5 Поэтика Пригова в силу присущей ей динамики рефлексии — бесконечной и замкнутой, как лента Мебиуса, — ускользает от привычных объективаций. Сюда подошло бы известное выражение Делеза о «пассажире без места» и «месте без пассажира». Деконструкция стереотипов массового сознания и авторского «я» оборачивается квазиромантической фигурой поэта-демиурга на руинах «большого стиля», а за нею прячется мифологический трикстер, «простец», «юрод» и «неумойка-незнайка», который, однако, давно уже обменял собственную природу на «чечевичную похлебку» культуры, каковая, в свою очередь, стала пресной жвачкой из идеологических штампов… и так — варьируя нюансы — по кругу.

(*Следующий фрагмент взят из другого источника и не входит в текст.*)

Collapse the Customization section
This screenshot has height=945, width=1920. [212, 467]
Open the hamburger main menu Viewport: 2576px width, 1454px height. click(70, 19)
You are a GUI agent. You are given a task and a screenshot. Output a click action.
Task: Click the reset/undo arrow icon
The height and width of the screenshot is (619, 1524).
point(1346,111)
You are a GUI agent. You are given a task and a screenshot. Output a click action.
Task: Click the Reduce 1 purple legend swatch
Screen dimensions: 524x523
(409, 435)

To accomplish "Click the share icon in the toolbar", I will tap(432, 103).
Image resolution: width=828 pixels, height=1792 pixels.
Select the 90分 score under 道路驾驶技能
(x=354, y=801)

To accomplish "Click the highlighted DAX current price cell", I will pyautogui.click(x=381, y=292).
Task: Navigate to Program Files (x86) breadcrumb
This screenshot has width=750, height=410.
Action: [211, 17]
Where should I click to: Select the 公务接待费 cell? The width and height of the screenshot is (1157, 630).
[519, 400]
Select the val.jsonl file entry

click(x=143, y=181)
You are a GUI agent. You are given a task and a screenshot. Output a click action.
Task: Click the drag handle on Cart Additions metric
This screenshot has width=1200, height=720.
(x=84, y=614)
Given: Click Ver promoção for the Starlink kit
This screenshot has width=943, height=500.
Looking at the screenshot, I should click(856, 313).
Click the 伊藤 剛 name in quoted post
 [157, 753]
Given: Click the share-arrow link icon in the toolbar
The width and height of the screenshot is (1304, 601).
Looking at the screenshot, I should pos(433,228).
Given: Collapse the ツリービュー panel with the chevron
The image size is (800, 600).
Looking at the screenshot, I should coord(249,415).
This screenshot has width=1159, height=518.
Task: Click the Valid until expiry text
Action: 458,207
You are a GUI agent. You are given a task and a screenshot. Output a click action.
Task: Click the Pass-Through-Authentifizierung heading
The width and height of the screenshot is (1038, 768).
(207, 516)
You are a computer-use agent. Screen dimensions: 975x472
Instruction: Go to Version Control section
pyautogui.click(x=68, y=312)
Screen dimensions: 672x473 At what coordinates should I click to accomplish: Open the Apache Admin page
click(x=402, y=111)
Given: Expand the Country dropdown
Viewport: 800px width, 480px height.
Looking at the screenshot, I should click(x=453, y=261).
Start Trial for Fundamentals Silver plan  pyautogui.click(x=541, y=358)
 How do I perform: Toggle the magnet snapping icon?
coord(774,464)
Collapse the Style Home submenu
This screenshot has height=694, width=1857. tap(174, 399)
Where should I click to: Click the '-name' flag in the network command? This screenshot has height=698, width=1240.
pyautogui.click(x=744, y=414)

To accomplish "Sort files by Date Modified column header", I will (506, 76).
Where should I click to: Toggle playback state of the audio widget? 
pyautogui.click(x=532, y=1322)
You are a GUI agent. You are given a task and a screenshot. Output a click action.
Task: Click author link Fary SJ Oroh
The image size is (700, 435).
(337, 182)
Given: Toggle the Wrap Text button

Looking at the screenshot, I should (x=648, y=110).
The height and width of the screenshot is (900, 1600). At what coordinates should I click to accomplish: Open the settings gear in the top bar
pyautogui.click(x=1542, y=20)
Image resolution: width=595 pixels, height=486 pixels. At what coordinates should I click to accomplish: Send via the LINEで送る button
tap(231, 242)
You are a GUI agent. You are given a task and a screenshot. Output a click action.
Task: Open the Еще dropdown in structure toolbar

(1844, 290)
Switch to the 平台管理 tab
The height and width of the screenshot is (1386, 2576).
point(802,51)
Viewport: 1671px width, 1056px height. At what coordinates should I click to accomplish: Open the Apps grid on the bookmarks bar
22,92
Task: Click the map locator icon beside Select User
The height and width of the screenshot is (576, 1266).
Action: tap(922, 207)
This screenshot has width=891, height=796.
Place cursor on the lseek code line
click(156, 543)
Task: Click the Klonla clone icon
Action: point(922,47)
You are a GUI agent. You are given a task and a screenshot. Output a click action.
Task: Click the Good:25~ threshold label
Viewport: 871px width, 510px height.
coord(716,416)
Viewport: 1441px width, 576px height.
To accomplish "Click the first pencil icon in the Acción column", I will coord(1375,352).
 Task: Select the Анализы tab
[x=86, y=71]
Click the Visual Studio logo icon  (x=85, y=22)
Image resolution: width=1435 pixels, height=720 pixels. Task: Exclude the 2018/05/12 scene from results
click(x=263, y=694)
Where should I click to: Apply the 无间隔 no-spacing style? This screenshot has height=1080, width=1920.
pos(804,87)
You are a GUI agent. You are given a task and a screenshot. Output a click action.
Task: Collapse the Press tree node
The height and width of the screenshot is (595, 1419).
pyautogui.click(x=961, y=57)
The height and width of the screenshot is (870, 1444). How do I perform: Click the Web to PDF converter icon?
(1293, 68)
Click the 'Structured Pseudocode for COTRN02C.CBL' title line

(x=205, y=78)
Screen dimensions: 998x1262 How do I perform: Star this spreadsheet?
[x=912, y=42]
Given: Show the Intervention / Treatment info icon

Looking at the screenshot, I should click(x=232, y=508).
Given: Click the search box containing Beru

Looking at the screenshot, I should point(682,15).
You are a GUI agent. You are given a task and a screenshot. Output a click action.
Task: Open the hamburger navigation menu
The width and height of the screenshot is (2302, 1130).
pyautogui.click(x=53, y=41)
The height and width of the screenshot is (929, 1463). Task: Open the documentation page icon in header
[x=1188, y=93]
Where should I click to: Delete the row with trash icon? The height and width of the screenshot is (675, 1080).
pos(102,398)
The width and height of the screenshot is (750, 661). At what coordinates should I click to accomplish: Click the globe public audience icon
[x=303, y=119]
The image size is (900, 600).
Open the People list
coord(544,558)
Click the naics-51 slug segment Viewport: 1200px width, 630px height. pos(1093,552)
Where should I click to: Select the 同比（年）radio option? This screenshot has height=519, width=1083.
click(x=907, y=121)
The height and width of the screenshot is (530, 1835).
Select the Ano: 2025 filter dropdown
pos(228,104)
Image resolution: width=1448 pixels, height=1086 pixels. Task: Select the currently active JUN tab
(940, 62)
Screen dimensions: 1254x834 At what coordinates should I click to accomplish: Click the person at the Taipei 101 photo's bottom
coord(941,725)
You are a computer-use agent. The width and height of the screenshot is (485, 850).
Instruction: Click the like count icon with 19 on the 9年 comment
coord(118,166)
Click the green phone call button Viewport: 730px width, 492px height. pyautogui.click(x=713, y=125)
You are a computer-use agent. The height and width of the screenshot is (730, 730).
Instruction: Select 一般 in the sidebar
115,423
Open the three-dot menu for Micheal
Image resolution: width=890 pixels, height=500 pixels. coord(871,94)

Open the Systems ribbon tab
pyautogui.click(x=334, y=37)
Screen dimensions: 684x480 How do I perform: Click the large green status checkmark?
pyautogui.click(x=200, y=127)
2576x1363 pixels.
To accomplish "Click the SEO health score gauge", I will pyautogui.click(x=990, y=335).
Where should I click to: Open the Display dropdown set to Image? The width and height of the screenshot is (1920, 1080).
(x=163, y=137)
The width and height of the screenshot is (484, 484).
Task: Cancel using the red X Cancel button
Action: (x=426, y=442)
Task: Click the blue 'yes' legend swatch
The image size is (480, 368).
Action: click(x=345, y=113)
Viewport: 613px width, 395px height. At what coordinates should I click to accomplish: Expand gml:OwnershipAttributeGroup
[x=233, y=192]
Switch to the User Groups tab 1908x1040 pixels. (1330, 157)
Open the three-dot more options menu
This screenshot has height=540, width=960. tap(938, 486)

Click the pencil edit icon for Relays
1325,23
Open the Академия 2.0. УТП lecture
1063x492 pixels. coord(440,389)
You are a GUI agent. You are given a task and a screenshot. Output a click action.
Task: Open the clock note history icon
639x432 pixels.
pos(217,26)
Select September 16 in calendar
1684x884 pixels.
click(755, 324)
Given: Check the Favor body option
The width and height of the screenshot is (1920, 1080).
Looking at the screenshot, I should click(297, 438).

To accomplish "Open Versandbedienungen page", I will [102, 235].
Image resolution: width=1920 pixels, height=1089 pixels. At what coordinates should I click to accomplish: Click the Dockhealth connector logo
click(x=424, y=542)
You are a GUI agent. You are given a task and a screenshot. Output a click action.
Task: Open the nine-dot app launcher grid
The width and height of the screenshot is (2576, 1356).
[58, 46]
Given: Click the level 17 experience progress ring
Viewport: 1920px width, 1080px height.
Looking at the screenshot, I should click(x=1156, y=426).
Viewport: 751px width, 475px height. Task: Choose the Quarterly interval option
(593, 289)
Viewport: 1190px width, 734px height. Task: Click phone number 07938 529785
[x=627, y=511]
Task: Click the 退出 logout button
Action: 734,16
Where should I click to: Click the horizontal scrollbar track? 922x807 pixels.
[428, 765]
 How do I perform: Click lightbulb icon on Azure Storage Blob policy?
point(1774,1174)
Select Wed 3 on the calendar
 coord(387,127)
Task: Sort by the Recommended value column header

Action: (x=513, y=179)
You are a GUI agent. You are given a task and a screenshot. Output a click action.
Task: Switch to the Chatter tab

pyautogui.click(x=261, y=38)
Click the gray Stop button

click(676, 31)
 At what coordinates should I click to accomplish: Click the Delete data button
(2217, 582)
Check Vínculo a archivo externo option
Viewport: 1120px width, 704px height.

Все это вполне соответствует циклической динамике мифологического парадокса и сходных нарративных моделей, но может легко выродиться в тавтологию и самопародию.
6 Может показаться, что подобный подход противоречит очевидному факту значимости феминизма и гей-культуры на Западе при одновременном с тем культе мачо в патриархальных обществах остального мира. Однако в первом случае перед нами результат длительной эволюции «фаустовской культуры», уставшей — в лице своей интеллигенции — от «лого- и фаллоцентризма», «бремени белого человека» и денежного мешка. Инверсия в сексе, в искусстве, в политике делает внутреннюю жизнь многообразнее, нисколько не мешая тихой экспансии «брутального» начала вовне. С другой стороны, «андрогинная» (т.е. не четко позиционированная) архаика нашей интеллигенции, утомленной отечественной брутальностью, объективно влечется к утонченному идеалу западного (читай: виртуального) джентльмена.
7 Разумеется, ярлыки упрощают реальность: всякое «ян» содержит в себе подспудное «инь», в последнем кроются еще более дробные «ян»-элементы и т.д. А вся «матрешка» — это живая, эволюционирующая система, и, пока пытаешься попасть в такт, ритм уже изменился.
8 Но и сам жанр риторических обличений и эмоциональных интерпретаций теряет силу воздействия на аудиторию. Сегодня лучшим риторическим приемом может служить (и прекрасно служит!) т.н. протокольное высказывание: наукообразная констатация «факта», размеренно-объективистское изложение в равной мере способны и угрожать и успокаивать.